Яснее ясного, что это был разговор "для публики": Андропов, мол, ничего не знает (от сына, видите ли, узнал), показной либерализм ("попросите дело" — ясно, что его и не подумали попросить) и, наконец, уход от собственного мнения ("смотрите сами"). Не исключено, что и сам разговорчик с сексоткой был отрепетирован. (Характерно, что потом Шевелева, несмотря на дряхлость, печатала антикоммунистические стишки.)
И еще: Альберт Роганов, тогдашний Секретарь МК по идеологии, рассказывал своим близким (а те потом мне), что в эти осенние дни Андропов дважды говорил по спецсвязи с Гришиным. Нетрудно сообразить, что речь шла и о моей судьбе. Уставной порядок был такой: меня исключают из рядов партком, затем райком, а утверждает Московский горком. Значит, мой партийный труп окажется на участке т. Гришина, а зачем ему это надо? Была тут одна тонкость, передать мое дело (ввиду тяжести партийного преступления) прямо на Комиссию партконтроля, тогда Москва была бы в стороне. Между Андроповым и Гришиным были тогда уже очень плохие отношения (первый начал копать под второго, о чем далее). Зачем же Гришину оказывать хоть и мелкие, но услуги своему противнику?
Кое- что зависело и от решения первичной партийной организации по моему поводу. Вначале октября заседание парткома состоялось. Это было многокрасочное зрелище. Я держался твердо и спокойно, осторожно и умело побил себя кулаком в грудь, то есть дал сочувствующим меня как-то защищать. В итоге при голосовании в парткоме я получил строгача со счетом 9:5. Это была победа! В ЦДЛ русские писатели ликовали, как будто это был счет матча на Кубок мира.
Добавим попутно один штрих, как по-разному относились Андропов и его люди к "русистам" и лицам из той же среды, но совершенно противоположного умонастроения.
Мое дело придирчиво разбирается Московским парткомом писателей… Примерно в те же поры Б. Окуджава пребывал в Париже, где жил у А. Гладилина, тот же работал на радио "Свобода", то есть прямо от ЦРУ В паре они выступали по французскому телевидению, и выступали довольно-таки согласно. Другого советского гражданина, тем паче члена КПСС, за такое дело четвертовали бы, но Окуджаве это даже не поставили в вину. Почему с ним обошлись так "гуманно", не захотел при жизни объяснить он сам. Объясняться его друзья теперь не спешат, но любому современнику ясно, что без самых высших дозволений на Лубянке такое не выпадало никому.

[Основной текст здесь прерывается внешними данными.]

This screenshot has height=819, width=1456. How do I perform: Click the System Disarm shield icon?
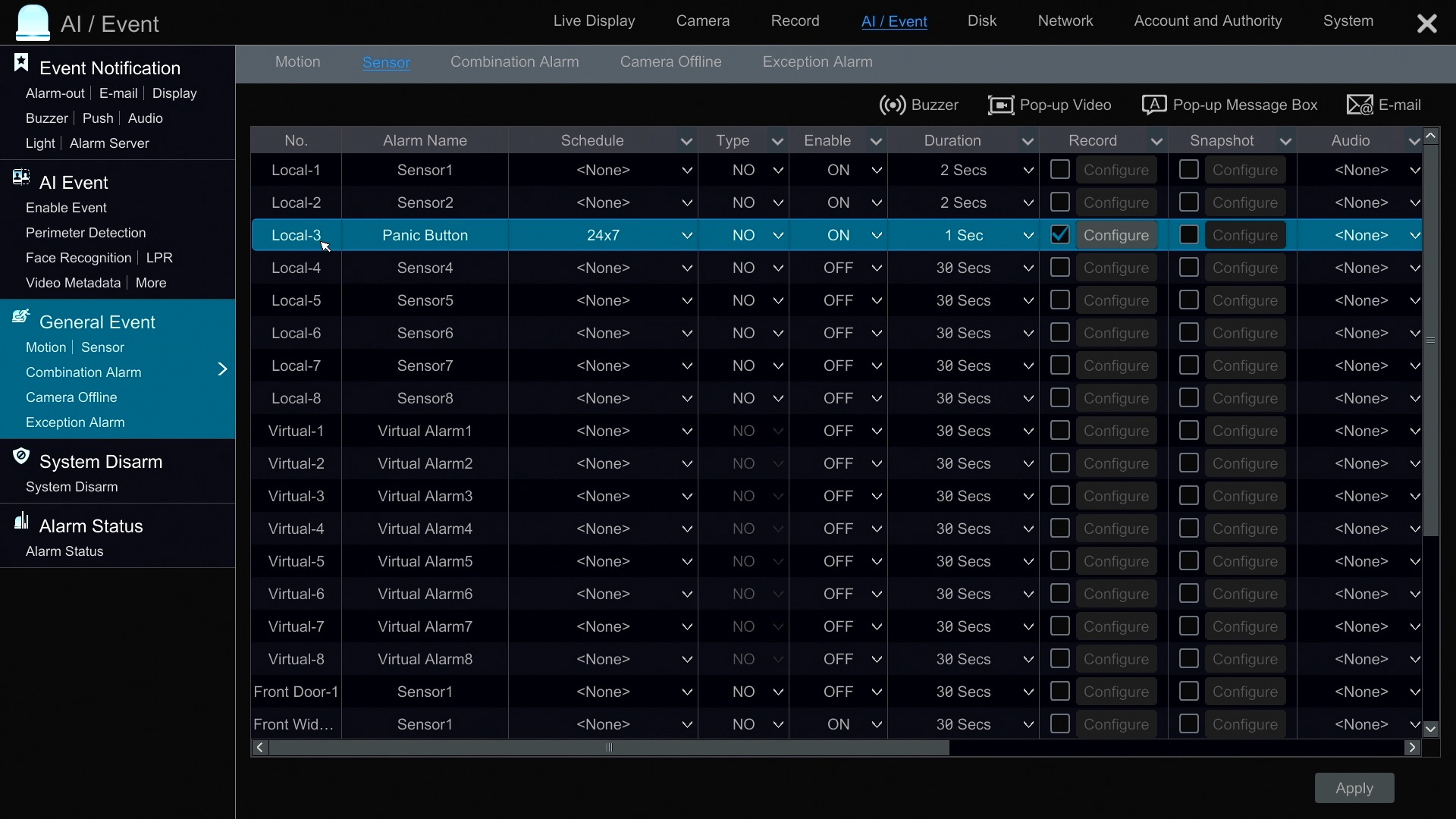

Возвращаясь в Москву после парижских бесед, Окуджава дал небольшую промашку. Рассказывали тогда, что вез он с собой нечто печатное (ну, мы все тогда возили). Подъезжая к границе, он не придумал ничего лучшего, как прилепить провозимую литературу клейкой лентой под днище спальной полки. Видимо, не знал, бедолага, что пограничников уже на первых занятиях учат, где и как прячут "враждебную литературу". Нашли, составили протокол и запустили шифровку, как тогда водилось, в несколько адресов.
И тут- то обнаружились некоторые расхождения в дозах партийно-государственной ответственности для "русистов" и иных прочих. Окуджаве тут же пришел срочный вызов, насколько я помню, из Италии на какой-то прогрессивный фестиваль. И что же? Окуджаве партком потихоньку "ставит на вид" (пустяковое наказание, оно даже не заносилось в учетную карточку), и он отбывает на прогрессивное мероприятие.
Мне же оставался еще Краснопресненский райком и его приговор. Первый секретарь райкома Козырев-Даль прямо сказал, что будет "советоваться" (ясно, что с Гришиным). Дело все еще оставалось неясным: Андропов жаждал моего исключения, ибо тогда послушное правление СП лишало писательского звания меня, то есть хоть какой-то призрачной гражданской защиты и. со мной уже можно было поступать, как будет нужно. И тут, как в классической трагедии, ударил гром небесный.
.. Как сейчас помню, вечером в среду 10 ноября сидели мы семьей на кухне и ужинали. Приемник был настроен на "Голос Америки". И вот слышим: по сведениям из диссидентских кругов, на днях был арестован писатель Сергей Семанов.
Далее шла моя краткая биография. Мистика. Тут же последовало немало звонков, частью анонимных (дело нешуточное, понятно). На другой день утром сообщили: скончался Леонид Ильич Брежнев… Мир праху его, но назавтра, то есть в четверг вечером я обязан был явиться в райком по своему персональному делу. Впрочем, меня недолго оставили в сомнениях: позвонили из райкома и сказали, что бюро отменяется.
В четыре часа дня передали состав похоронной комиссии, во главе — Андропов. Все ясно, он взял власть. И подумал я тогда, что это хорошо, не начнет же он свое царствование с казни, да еще такого скандального преступника.